De toute façon, c’est faux ! Aucune femme étrangère ne doit se voiler dans les pays arabes, sauf sur les lieux de culte ! Je ne parle pas ici de l’Iran, qui n’est pas un pays arabe ; notre collègue Josette Durrieu sait d’ailleurs très bien comment cela se passe dans ce pays.
En Arabie Saoudite, les femmes étrangères doivent se couvrir le corps, mais elles ne portent presque plus le voile, qui était obligatoire il y a encore quelques années. Il est d’ailleurs très fréquent de voir, dans la rue, des femmes étrangères qui ne sont pas voilées.
Grâce à une grande tolérance des pratiques religieuses étrangères, les Émirats Arabes Unis, le Qatar, Bahreïn et le Koweït accueillent sur leur territoire des lieux de culte chrétiens.
Et les femmes citoyennes de ces pays, me direz-vous ?
Les femmes émiraties, par exemple, ne portent plus systématiquement l’abaya, cette longue robe noire traditionnelle.
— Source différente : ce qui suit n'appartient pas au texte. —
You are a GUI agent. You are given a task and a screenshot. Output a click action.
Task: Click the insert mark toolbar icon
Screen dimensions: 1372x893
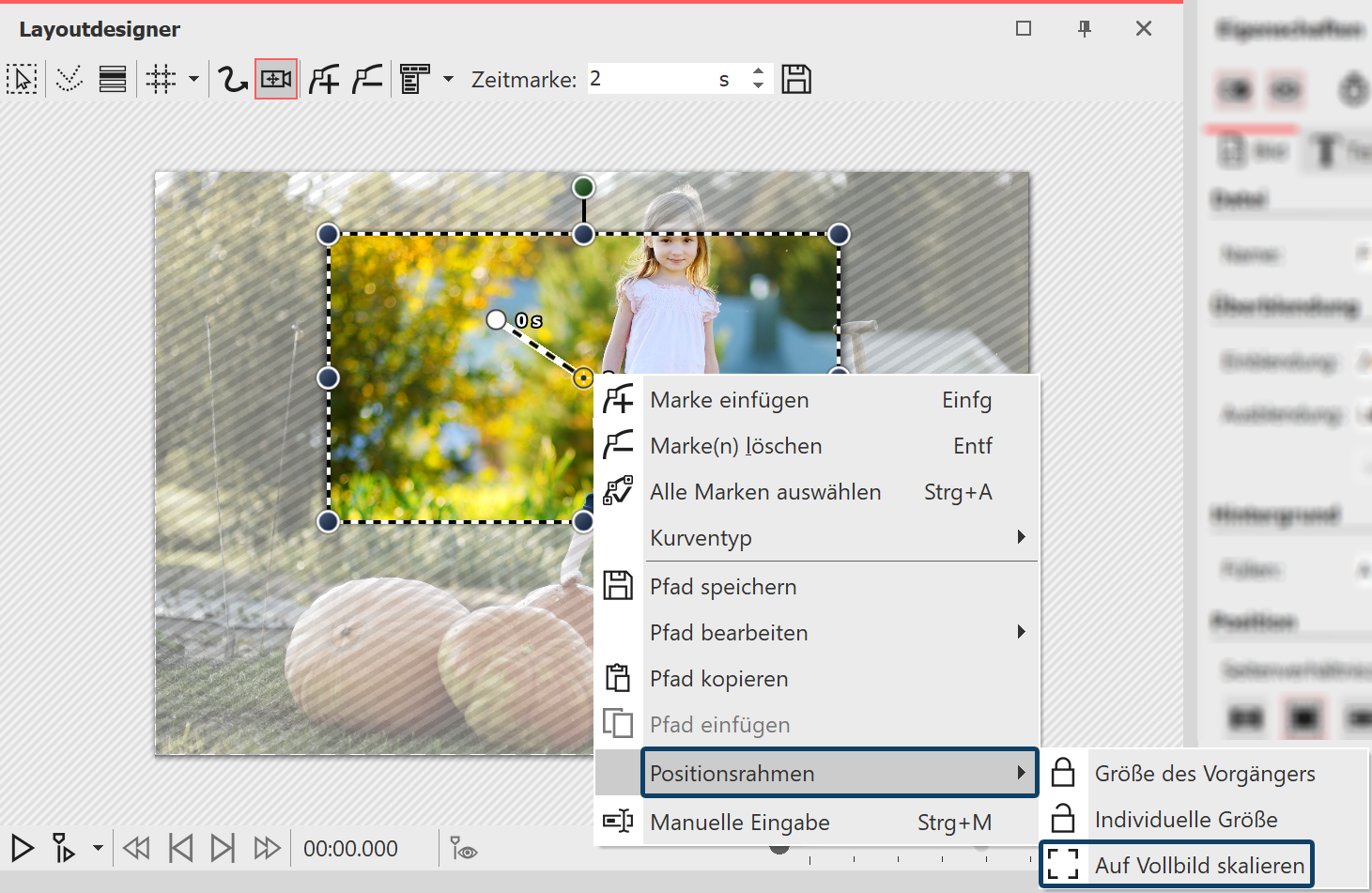pos(324,80)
Il suffit d’ailleurs de visiter l’université Zayed d’Abou Dhabi pour constater que les jeunes filles très éduquées sont libres de porter ou non cette robe noire dans l’espace public, et très peu nombreuses sont celles qui portent le voile intégral.
Quant aux femmes saoudiennes, je vous renvoie, mes chers collègues, aux actes du colloque que nous avons tenu ici même sur le rôle la femme dans la société saoudienne et qui aurait fait cesser ce genre de propos totalement erronés !
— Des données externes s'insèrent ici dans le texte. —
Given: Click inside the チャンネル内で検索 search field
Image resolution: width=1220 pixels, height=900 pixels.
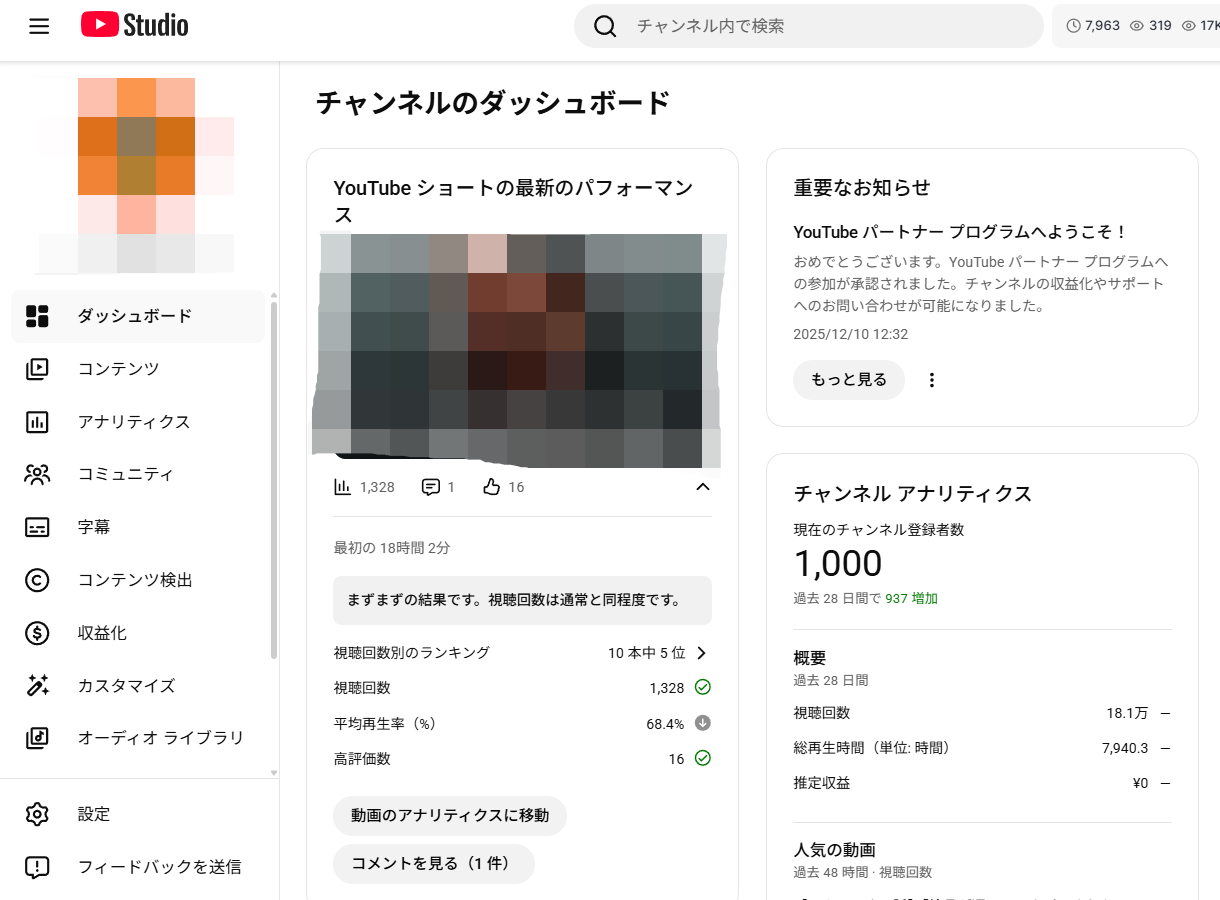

Dans la région, le niqab est de plus en plus mal vu sur les lieux de travail.
Aux Émirats Arabes Unis, par exemple, pour des raisons de sécurité, on demande aux femmes qui travaillent dans certaines administrations de ne pas se couvrir le visage. C’est notamment le cas du Centre de recherche stratégique d’Abou Dhabi, que vous avez visité, madame le ministre d’État, lorsque vous occupiez d’autres fonctions : le port du voile intégral y est purement et simplement interdit.
Au Yémen, des femmes m’ont confié que le fait de porter le niqab était un handicap sérieux pour obtenir un emploi dans une entreprise, alors que la pression de la société yéménite pousse pourtant les femmes à se voiler le visage.
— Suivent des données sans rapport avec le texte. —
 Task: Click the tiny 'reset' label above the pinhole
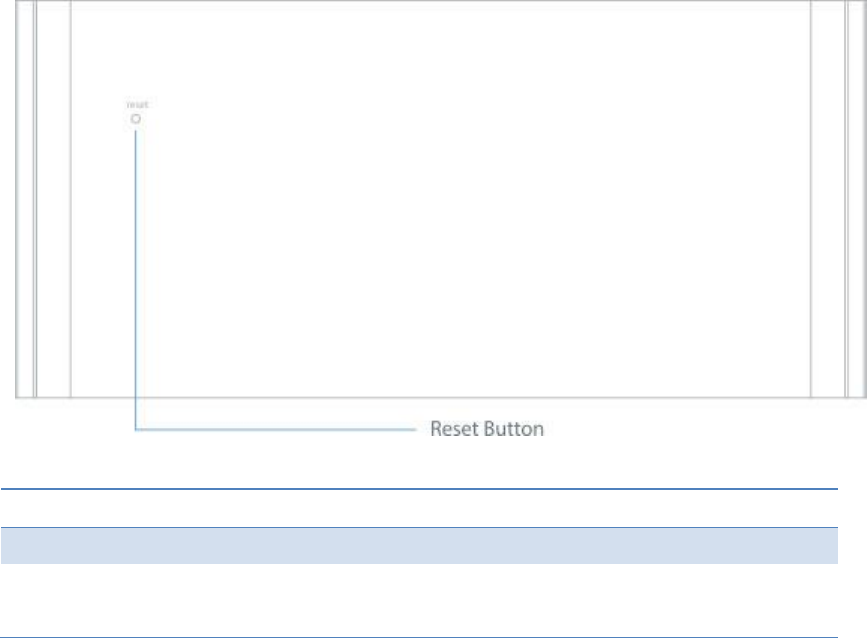(136, 104)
Au Koweït, les femmes qui portent le niqab n’ont tout simplement pas le droit de conduire.
Dans tous les pays de la péninsule arabique, le port du voile a une signification plutôt culturelle. La tradition, les coutumes, sont responsables de ce phénomène, qui devient de plus en plus minoritaire dans cette région, centre historique du monde musulman.
Dans toute la péninsule, les femmes portent beaucoup plus le niqab dans les villes qu’à la campagne.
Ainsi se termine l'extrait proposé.